A dir poco scoppiettante e anche molto offensiva la linea mediana, con Santon e Biabiany sugli esterni e Poli e Coutinho in mezzo. Un centrocampo da 29 milioni. Partiamo da Davide Santon, spinto nella mischia da Mourinho nel suo primo anno interista. Il terzino classe 1991 stupisce subito tutti. Si resta a bocca aperta nel vederlo fermare Cristiano Ronaldo al Meazza nell’0-0 degli ottavi di Champions 2009. Un predestinato, dicevano tutti. E poi? Poi il carattere sbarazzino, quella scarsa voglia di allenarsi, quel sorriso e quell’entusiasmo che sparisce complice una fiducia venuta meno. Ed ecco che appena arriva il primo offerente (Newcastle) si pensa bene di farlo partire a soli 20 anni per 6 milioni di euro.

6 come i milioni che avrebbe dovuto spendere l’Inter nell’estate 2011 per riscattare il 23enne Andrea Poli dalla Sampdoria, ma nè Stramaccioni, nè Branca, nè tantomeno Moratti se la sono sentita, preferendogli l’ultratrentenne Mundingayi. 17 milioni sono invece arrivati dal binomio Coutinho-Biabiany.
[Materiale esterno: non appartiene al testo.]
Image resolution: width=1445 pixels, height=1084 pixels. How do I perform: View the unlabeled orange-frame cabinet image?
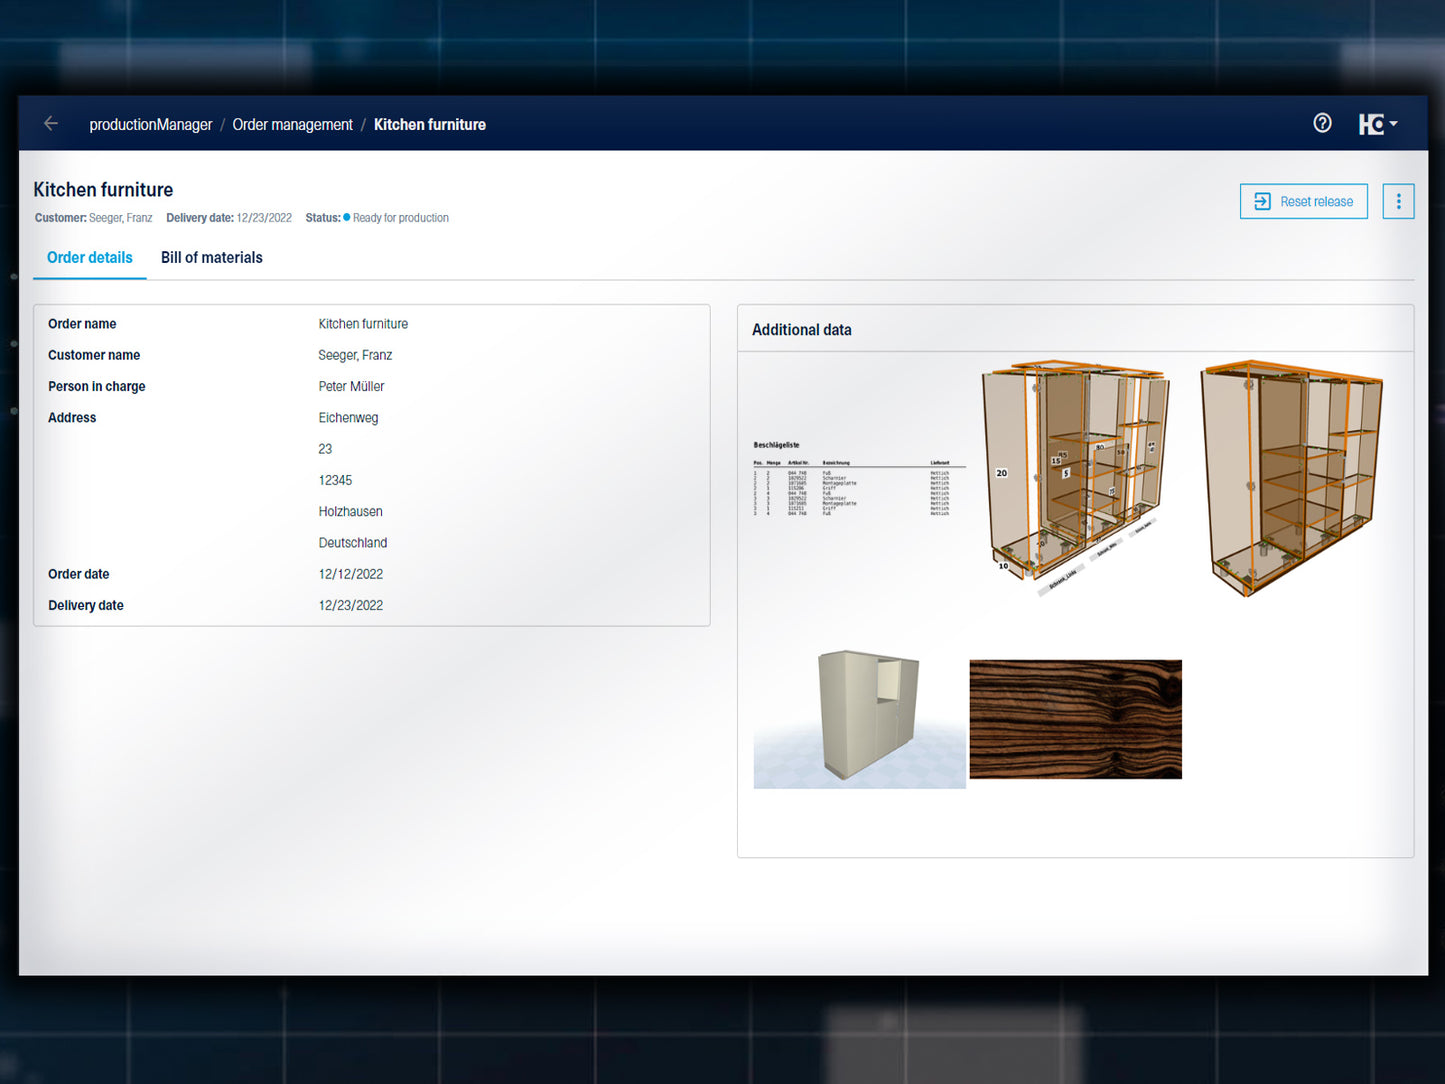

Il primo, arrivato a 18 anni in Italia non è riuscito a stregare nemmeno uno fra Benitez, Leonardo, Ranieri e Strama e nonostante un talento cristallino (espresso però a intermittenza) è stato venduto per 10 milioni al Liverpool senz troppi rimpianti. Diversa la storia di Bianiany, campione del mondo con Benitez, autore del terzo goal nella finale contro il Mazembem, classica arma da contropiede, non era ritenuto da Inter ed eccolo partire a 23 anni per cercare fortuna alla Sampdoria prima e al Parma poi, per un introito di 7 milioni.

Sfiora addirittura i 35 milioni il duo d’attacco Balotelli-Destro. Forza fisica e imprevedibilità che ora non costringerebbero Moratti ad un salasso per comprarsi la metà di Belfodil. Nato e cresciuto nelle giovanilio dell’Inter, SuperMario viene scoperto da Mancini ma poi trova in Josè Mourinho un muro troppo grande da valicare. Finisce male, con quella maglia sbattuta a terra nella gloriosa semifinale vinta 3-1 contro il Barcellona. Arriva il Manchester City e con 28,5 milioni se lo porta via a soli 20 anni. Peccato che solo due anni più tardi, l’Inter se lo ritrova come avversario con la maglia rossonera.

Nemmeno un minuto in prima squadra invece per Mattia Destro, lasciato a 19 anni al Genoa per 6,5 milioni. Per lui non c’era spazio nemmeno come vice Milito, e dopo l’exploit di Siena eccolo apparire a Roma dove nella prima stagione, fra alti e bassi chiude con 21 presenze e 6 reti in campionato.

Un undici verosimile a cui manca un portiere che però rischia tristemente di essere inserito presto nella lista. Stiamo parlando di Francesco Bardi, 20 anni, anch’egli argento in Israele ma anch’egli a rischio, dopo le esperienze più che positive a Novara e Livorno. Ma non c’è solo Bardi nella lista dei giovani dell’Inter dal destino poco chiaro: ci sono i difensori Bianchetti, Biraghi e Mbaye ma anche i centrocampisti Duncan e Obi e quel Samuele Longo che potenzialmente potrebbe essere un ‘craque’. La ‘meglio gioventù’ è ancora a disposizione… Basta saper osare.